**Listed records**

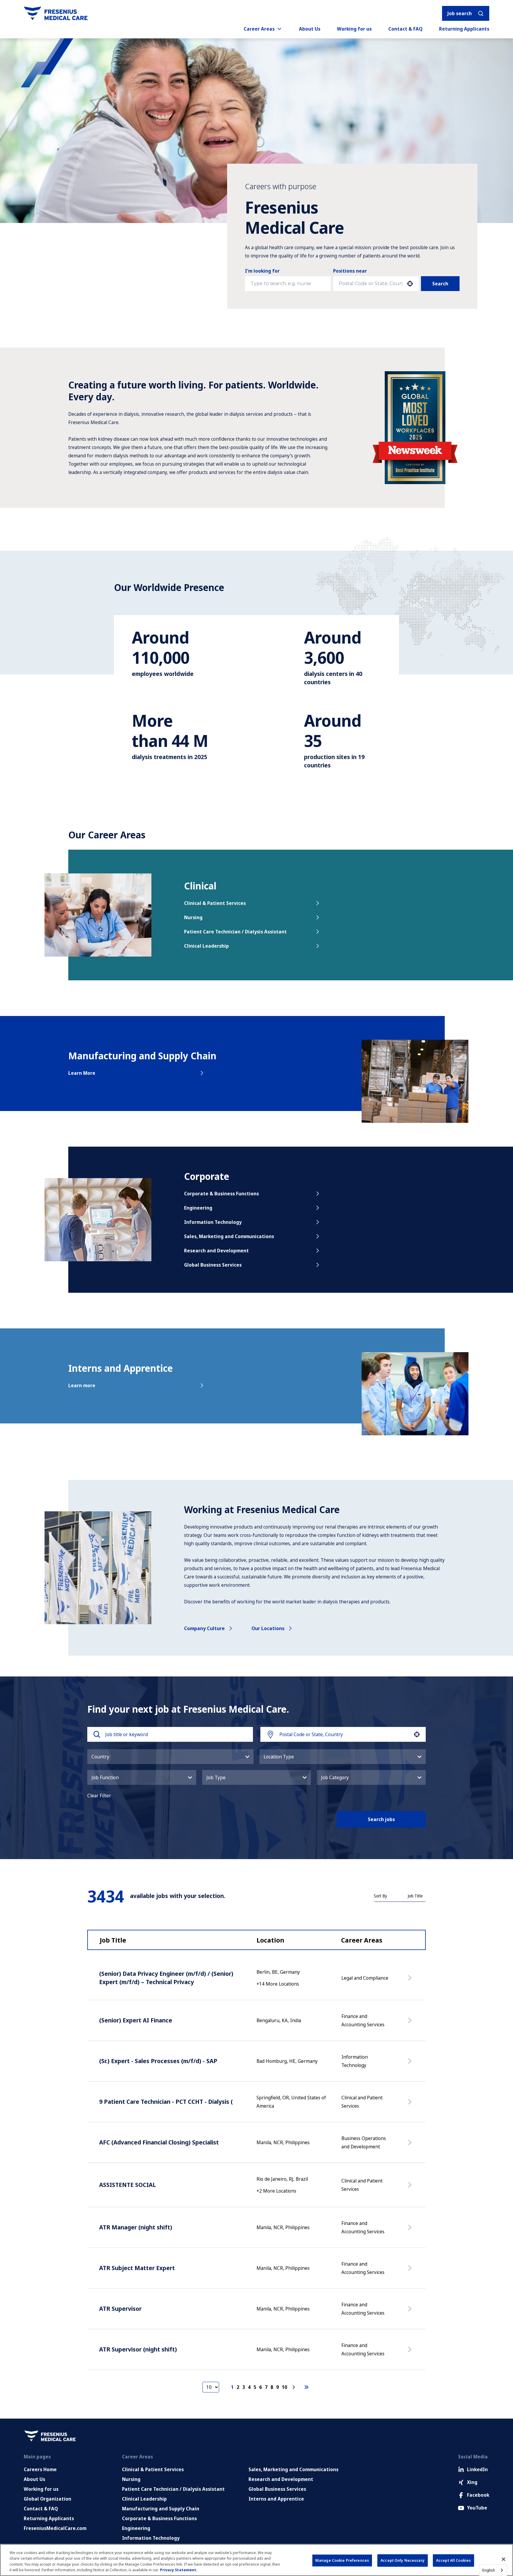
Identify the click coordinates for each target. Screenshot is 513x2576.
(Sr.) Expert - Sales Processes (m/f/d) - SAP (158, 2061)
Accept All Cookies (453, 2560)
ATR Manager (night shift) (135, 2227)
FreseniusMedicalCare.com (55, 2528)
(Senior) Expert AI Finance (135, 2020)
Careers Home (40, 2469)
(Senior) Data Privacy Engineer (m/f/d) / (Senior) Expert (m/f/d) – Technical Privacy (166, 1978)
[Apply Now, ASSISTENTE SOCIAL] (411, 2188)
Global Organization (47, 2499)
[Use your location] (410, 284)
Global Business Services (213, 1265)
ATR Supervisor (120, 2309)
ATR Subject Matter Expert (137, 2268)
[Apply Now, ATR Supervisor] (411, 2312)
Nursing (193, 917)
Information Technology (213, 1222)
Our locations (267, 1628)
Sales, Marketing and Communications (229, 1236)
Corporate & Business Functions (221, 1193)
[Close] (503, 2559)
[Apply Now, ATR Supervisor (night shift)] (411, 2352)
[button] (170, 1756)
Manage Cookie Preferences (342, 2560)
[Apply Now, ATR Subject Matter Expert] (411, 2271)
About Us (309, 29)
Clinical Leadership (206, 946)
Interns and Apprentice (276, 2499)
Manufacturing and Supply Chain (160, 2508)
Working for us (354, 29)
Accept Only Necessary (403, 2560)
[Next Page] (294, 2387)
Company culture (204, 1628)
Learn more (81, 1385)
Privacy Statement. (178, 2569)
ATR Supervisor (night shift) (138, 2349)
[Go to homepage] (56, 13)
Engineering (198, 1208)
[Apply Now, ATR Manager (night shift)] (411, 2230)
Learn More (81, 1073)
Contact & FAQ (405, 29)
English (488, 2570)
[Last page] (306, 2387)
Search (440, 283)
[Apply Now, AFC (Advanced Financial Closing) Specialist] (411, 2145)
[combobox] (371, 283)
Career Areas (259, 29)
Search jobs (381, 1819)
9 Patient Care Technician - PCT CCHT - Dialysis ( (166, 2102)
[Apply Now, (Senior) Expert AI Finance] (411, 2023)
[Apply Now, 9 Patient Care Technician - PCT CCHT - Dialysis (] (411, 2105)
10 (284, 2387)
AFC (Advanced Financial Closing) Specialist (159, 2142)
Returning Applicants (464, 29)
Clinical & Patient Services (215, 903)
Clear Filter (99, 1795)
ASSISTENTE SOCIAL (127, 2185)
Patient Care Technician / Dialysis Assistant (235, 931)
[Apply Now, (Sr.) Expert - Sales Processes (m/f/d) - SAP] (411, 2064)
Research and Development (216, 1250)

**To do**
Return the span of lines in the data above that opens at the line with "( (166, 2102)" and closes at the line with "ASSISTENTE SOCIAL (127, 2185)", exactly, ends included, nothing else.

**Result for this task**
9 Patient Care Technician - PCT CCHT - Dialysis ( (166, 2102)
[Apply Now, (Senior) Expert AI Finance] (411, 2023)
[Apply Now, 9 Patient Care Technician - PCT CCHT - Dialysis (] (411, 2105)
10 (284, 2387)
AFC (Advanced Financial Closing) Specialist (159, 2142)
Returning Applicants (464, 29)
Clinical & Patient Services (215, 903)
Clear Filter (99, 1795)
ASSISTENTE SOCIAL (127, 2185)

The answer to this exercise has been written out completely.